■ **The task**:
Answer these questions about the macaroni salad thread:
1. How long does Raine's recipe say to chill the salad?
2. What ingredient did the mother-in-law in the second post add to her version?
3. Which pasta shapes does the second poster like to use?

START Given passage

# Macaroni Salad



## Raine (Jul 12, 2005)

Macaroni Salad 

1 (16 oz.) package macaroni, (I use jumbo) 
4 to 5 large carrots, scraped and grated 
1 lg. onion, chopped 
1 lg. green pepper, chopped 

2 c. mayonnaise 
1 (14 oz.) can sweetened condensed milk 
1/2 c. sugar 
1/2 c. white vinegar 
salt and pepper to taste 

Cook macaroni according to package directions; drain. Rinse with cold water; drain well. Combine macaroni, carrot, onion, and green pepper in a large bowl; toss gently, and set aside. 

Combine mayo and remaining ingredients in a small bowl; stir well. Pour dressing over macaroni mixture; toss gently to combine. Cover and chill 8 hours (mixture will thicken as it chills).


----------



## cats (Jul 23, 2005)

Raine - Your recipe is very similar to the way I make my macaroi salad, however, I've never added the sweetened condensed milk. My husbands Mom, when she made this salad, also used to add some crisply fried crumbled bacon to the mix and I now always make mine that way as well. Don't forget fresh tomatoes either. Additionally, I combine all the ingredients together in a large bowl, mix well, and at the last step add the cooked pasta.  I like to use either shells or elbow pasta.


----------

END Given passage
START Data

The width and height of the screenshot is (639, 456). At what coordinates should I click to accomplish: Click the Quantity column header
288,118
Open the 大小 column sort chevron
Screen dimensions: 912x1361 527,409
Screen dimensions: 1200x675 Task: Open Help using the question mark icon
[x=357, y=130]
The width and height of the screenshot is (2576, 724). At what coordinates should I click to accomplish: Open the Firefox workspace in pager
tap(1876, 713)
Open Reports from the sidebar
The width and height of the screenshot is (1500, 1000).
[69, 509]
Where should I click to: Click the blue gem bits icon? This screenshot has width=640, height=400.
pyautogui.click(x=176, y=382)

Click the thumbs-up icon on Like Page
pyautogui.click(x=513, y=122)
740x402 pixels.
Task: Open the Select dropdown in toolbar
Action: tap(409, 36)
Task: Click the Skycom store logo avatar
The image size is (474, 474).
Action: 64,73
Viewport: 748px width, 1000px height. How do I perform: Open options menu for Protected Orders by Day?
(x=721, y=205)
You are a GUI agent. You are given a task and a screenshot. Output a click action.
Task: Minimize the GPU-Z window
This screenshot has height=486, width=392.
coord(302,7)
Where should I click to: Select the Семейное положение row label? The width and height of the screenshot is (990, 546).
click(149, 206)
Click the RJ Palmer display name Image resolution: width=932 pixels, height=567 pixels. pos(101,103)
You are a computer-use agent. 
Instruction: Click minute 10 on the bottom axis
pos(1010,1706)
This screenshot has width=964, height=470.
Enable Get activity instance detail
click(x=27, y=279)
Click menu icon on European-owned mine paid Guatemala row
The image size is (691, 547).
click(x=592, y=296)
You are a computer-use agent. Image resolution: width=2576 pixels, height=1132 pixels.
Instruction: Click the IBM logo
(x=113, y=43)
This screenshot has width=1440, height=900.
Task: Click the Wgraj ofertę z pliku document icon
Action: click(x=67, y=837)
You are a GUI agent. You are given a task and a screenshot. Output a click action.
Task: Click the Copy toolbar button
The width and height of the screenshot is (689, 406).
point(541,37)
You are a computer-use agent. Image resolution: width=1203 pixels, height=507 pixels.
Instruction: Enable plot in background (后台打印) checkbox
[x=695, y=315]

END Data

■ **Exercise result**:
1. 8 hours.
2. Crisply fried crumbled bacon.
3. Shells or elbow pasta.